1. Stamp Duty
The Chancellor stuck to his guns on implementing a 3% Stamp Duty surcharge on the purchase of additional properties – the loading will come into effect from 1 April as planned.
Prior to the budget there was hope from the industry that the 3% announced in the Autumn statement would either be revised or delayed but that wasn’t to be.
Based on the £290,902 current average value of a UK home, the new 3% loading will see prospective landlords and second homeowners see their Stamp Duty bill soar from £4,545 to £13,272.
The Chancellor confirmed in his Budget that larger residential property investors will be liable for the 3% surcharge; in the Government’s initial consultation, investors ‘bulk buying’ 15 or more residential homes had been earmarked for exemption.

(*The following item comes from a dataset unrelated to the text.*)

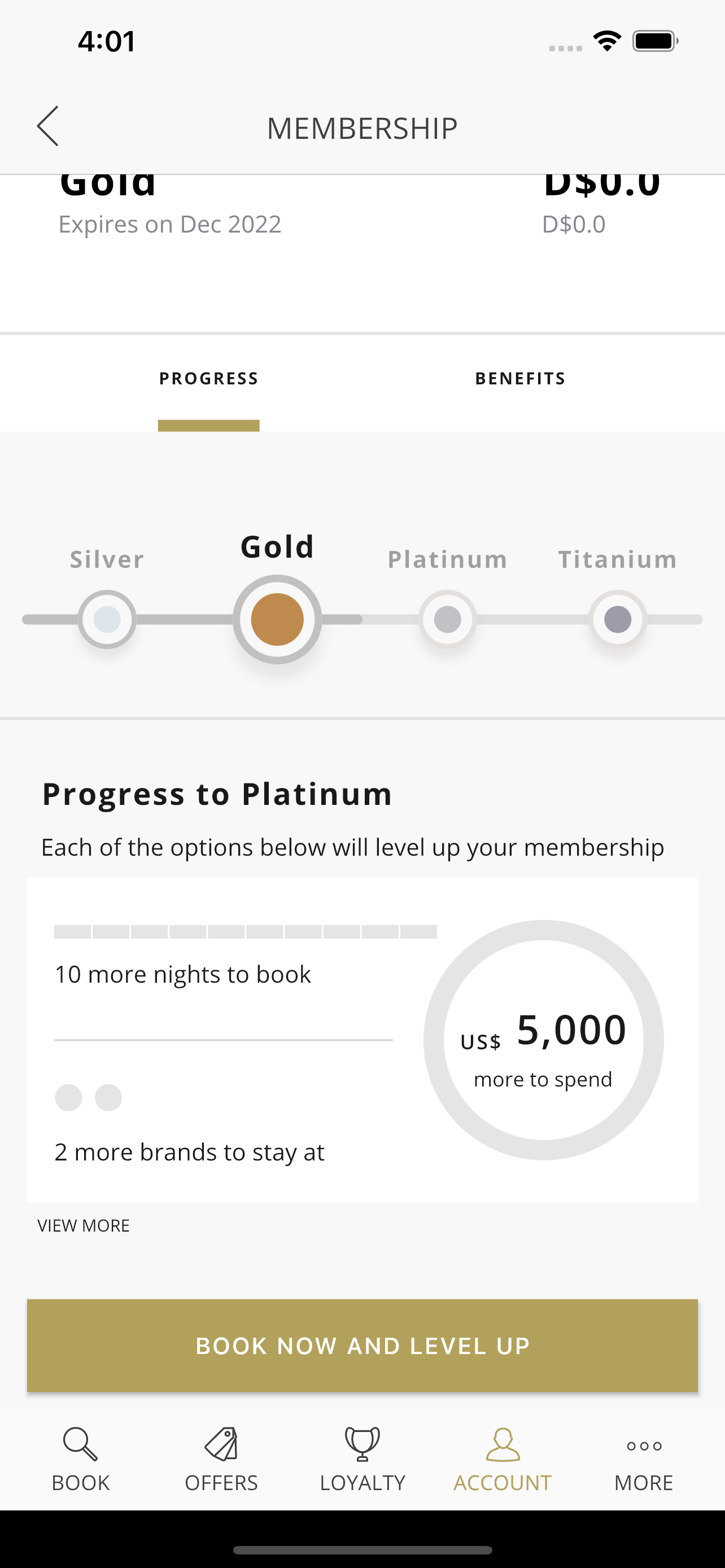Select the Gold tier circle
The height and width of the screenshot is (1568, 725).
(x=277, y=619)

“This levels the playing field for everyone buying investment residential properties, but also means investors have to look harder for the gems. Understanding the triggers for price rise and doing the right due diligence is key. Even the “bulk buyers” will be looking more meticulously for the best investment opportunities.” said Shane Hindocha of property investment specialists InvestInBuyToLet.com
Stamp Duty on commercial properties however has been revised positively. The portion of any transaction worth up to £150,000 will incur no stamp duty under the new system, while the amount from £150,000 to £250,000 will be subject to a 2 per cent tax rate and that above £250,000 to a 5 per cent rate.
This amounts to a 1 percentage point increase on the current top rate of tax, which stands at 4 per cent.

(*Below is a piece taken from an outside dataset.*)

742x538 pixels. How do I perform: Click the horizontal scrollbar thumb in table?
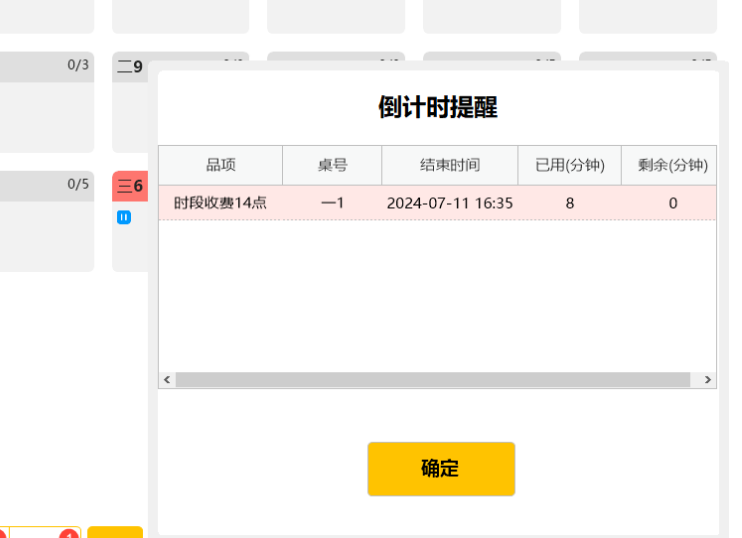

The overhaul transforms the tax into a “slice” system, in which stamp duty is payable on the portion of each transaction that falls within the relevant price band, from the former “slab” set-up, in which different rates applied to the entire transaction. This echoes reforms made to the residential stamp duty system in 2014.
2. Capital Gains Tax reductions
The Chancellor slashed the rate of Capital Gains Tax from 28% to 20% for higher-rate taxpayers, and 18% to 10% for basic-rate taxpayers. But buy-to-let investors won’t benefit, as the reduced rate will not apply to residential property.
“There is now a clear distinction being drawn between residential and commercial property transactions and the Stamp Duty and CGT payable on them reflect that. We get it. It’s fair game to speculate and trade in commercial properties but give first time buyers a chance with residential.” stated Selvan Saha of InvestInBuyToLet.com.
3. Company structure option
Small businesses are the clear winners from the Budget with big businesses picking up the bill – and then some. The biggest beef for small businesses are rates, which far exceed the amount they pay in corporation tax, and there were hopes they would be reduced.
Mr Osborne has obliged, announcing 630,000 small businesses will pay no business rates at all from next year. He claims the reduction will save £7bn per year for businesses. The bill for that will fall to big corporations.
“The net outcome of these changes will definitely encourage property buyers to buy their properties through corporate structures, It’s becoming increasingly tax efficient and lenders too are more open to lending to companies” stated Shane Hindocha.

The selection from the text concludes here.